German publishing house

Carl Heymanns Verlag GmbH is a legal, specialized publishing house with its seat in Cologne, Germany.

== History ==
On 1 October 1815 Carl Heymann founded, at the age of 23, a bookshop in Głogów, Silesia. He later extended the bookshop into a publishing house. In 1835 he moved to Berlin. In 1846, Heymann was awarded the title of "councillor of commerce" (German: Kommerzienrat) by the Prussian King. The publishing house then began publishing collections of decisions of the Prussian High Court. Heymann died in 1862.

In 1871, his grandson Otto Löwenstein took over the management of the publishing house. The activity of the publishing house focused on law and administration. In 1918, Anni Gallus, the foster daughter of Otto Löwenstein, became owner of the publishing house.

In 1945, the head office in Berlin was destroyed. In 1950, the publishing house established a head office in Detmold first, in Cologne then. In addition, branch offices in Berlin, Munich and Bonn were established. The collections of decisions of federal high courts (e.g., BGHZ, BGHSt) became a focal point of the publishing house's activities.

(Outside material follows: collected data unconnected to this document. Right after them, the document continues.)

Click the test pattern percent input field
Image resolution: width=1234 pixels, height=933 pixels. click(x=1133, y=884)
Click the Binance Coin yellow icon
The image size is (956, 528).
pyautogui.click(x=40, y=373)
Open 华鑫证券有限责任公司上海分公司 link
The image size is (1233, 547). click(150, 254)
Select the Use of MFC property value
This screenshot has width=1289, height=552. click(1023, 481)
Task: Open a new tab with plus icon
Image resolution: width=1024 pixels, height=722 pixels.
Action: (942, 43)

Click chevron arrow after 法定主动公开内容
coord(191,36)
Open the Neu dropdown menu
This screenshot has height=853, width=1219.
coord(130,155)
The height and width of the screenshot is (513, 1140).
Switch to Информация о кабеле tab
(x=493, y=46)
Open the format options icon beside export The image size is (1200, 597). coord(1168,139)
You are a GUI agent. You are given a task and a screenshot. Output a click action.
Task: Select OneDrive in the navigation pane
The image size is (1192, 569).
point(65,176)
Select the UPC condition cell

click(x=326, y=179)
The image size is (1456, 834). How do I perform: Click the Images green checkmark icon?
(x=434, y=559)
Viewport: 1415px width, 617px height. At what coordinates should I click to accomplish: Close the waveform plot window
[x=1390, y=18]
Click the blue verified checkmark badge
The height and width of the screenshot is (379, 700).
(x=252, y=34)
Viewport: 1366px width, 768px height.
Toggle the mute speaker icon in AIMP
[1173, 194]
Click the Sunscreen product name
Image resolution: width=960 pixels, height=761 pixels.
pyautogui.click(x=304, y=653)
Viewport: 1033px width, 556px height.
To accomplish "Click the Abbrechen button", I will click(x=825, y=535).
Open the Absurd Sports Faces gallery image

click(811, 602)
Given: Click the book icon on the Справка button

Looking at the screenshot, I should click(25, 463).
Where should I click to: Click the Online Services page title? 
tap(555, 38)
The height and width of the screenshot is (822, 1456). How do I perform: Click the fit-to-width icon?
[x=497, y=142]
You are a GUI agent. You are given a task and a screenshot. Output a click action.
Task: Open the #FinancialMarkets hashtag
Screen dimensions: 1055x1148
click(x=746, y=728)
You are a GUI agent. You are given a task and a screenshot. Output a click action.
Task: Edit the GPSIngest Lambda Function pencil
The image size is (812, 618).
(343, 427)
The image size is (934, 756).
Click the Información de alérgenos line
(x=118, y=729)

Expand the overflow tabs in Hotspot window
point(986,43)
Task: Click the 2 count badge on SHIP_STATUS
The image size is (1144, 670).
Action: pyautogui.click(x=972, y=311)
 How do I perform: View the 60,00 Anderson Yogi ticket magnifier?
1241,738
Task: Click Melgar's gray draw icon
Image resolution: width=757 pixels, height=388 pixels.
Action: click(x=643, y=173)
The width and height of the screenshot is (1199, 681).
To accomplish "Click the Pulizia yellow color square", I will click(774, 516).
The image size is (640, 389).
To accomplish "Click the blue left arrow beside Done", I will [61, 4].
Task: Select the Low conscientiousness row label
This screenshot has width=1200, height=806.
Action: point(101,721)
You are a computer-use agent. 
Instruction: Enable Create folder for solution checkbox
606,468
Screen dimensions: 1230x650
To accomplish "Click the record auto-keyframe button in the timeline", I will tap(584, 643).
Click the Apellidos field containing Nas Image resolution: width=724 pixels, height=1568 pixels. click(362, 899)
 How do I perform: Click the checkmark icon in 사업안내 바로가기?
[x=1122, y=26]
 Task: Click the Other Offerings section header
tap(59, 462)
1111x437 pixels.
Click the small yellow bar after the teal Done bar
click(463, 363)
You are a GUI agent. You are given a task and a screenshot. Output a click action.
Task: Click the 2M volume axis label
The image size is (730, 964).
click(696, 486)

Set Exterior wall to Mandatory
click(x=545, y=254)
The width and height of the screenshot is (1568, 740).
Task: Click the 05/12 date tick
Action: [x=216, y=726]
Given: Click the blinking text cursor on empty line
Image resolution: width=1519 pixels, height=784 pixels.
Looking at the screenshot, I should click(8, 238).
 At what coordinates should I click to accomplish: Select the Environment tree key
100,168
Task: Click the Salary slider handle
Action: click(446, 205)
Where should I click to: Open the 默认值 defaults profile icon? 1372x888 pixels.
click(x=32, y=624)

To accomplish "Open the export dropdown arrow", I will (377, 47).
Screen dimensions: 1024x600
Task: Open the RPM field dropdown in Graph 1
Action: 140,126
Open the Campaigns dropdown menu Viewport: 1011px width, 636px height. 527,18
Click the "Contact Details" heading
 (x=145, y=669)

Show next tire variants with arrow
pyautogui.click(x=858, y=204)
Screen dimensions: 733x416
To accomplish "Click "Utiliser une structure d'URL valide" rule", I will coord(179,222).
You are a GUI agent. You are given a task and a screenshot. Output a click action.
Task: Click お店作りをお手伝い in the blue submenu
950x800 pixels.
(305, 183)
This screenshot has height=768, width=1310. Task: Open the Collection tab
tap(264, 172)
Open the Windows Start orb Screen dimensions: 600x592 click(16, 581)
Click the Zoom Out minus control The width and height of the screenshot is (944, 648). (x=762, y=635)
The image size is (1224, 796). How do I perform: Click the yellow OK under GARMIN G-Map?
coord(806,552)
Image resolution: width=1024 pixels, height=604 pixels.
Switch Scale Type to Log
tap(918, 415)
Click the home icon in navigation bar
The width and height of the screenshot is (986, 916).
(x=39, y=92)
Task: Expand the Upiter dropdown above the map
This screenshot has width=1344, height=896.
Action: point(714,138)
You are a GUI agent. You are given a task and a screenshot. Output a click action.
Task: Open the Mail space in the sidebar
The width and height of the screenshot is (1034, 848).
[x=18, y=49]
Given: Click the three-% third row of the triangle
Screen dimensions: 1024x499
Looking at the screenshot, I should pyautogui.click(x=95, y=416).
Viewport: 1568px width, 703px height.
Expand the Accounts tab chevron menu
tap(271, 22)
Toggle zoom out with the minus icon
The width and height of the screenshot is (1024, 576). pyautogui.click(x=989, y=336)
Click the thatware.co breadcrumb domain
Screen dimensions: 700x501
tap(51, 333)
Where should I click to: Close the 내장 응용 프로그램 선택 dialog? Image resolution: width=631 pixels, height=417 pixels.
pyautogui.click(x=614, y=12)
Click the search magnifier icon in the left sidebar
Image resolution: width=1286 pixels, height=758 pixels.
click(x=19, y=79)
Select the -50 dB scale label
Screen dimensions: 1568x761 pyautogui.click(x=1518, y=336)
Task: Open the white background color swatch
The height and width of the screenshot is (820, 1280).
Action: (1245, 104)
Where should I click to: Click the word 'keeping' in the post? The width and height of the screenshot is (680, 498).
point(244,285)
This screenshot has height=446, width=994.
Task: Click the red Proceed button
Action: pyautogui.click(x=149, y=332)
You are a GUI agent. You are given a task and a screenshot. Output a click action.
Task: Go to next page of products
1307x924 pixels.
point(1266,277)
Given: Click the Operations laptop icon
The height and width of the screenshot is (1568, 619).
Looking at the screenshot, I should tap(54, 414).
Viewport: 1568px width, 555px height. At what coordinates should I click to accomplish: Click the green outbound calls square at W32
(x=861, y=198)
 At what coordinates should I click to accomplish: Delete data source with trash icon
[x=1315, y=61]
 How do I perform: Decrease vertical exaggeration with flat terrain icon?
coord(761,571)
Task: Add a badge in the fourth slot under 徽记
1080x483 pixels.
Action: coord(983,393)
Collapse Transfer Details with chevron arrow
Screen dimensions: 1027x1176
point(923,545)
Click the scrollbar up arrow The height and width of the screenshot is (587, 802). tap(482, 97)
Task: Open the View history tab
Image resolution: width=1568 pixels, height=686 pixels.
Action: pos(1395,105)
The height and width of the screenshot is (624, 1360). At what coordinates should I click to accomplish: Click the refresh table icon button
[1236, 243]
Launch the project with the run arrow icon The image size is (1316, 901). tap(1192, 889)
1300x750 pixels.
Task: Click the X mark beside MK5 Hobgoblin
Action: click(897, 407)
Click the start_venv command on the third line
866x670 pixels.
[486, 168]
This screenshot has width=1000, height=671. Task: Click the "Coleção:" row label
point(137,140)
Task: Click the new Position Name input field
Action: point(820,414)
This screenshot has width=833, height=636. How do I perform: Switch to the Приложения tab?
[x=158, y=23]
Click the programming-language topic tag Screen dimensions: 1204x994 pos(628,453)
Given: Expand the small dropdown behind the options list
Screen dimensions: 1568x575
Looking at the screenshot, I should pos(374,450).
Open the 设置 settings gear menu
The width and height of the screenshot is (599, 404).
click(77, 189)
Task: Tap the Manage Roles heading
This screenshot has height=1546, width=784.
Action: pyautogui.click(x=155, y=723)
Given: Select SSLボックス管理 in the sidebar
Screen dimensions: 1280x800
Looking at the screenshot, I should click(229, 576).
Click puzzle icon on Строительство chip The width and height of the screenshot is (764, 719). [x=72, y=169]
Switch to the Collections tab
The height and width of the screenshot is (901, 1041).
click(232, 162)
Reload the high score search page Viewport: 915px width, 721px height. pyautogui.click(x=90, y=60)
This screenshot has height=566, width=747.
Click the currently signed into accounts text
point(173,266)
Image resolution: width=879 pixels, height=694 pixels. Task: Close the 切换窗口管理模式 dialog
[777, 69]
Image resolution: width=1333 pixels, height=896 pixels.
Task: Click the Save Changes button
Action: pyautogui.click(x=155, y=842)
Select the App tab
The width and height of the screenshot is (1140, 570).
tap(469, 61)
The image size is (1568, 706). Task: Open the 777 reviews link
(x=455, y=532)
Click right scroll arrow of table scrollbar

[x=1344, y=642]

In 1986, Bertram Gallus assumed the leadership of the publishing house after the death of his father Hans-Jörg Gallus. In 2004, Andreas Gallus took over the control of the company after the death of his uncle Bertram Gallus. In 2006, the publishing house was sold to Dutch media group Wolters Kluwer and was converted into a GmbH. Ulrich Hermann and Christoph Knauer were then appointed as managers of the firm.

The publishing house publishes the Zeitschrift für Bergrecht.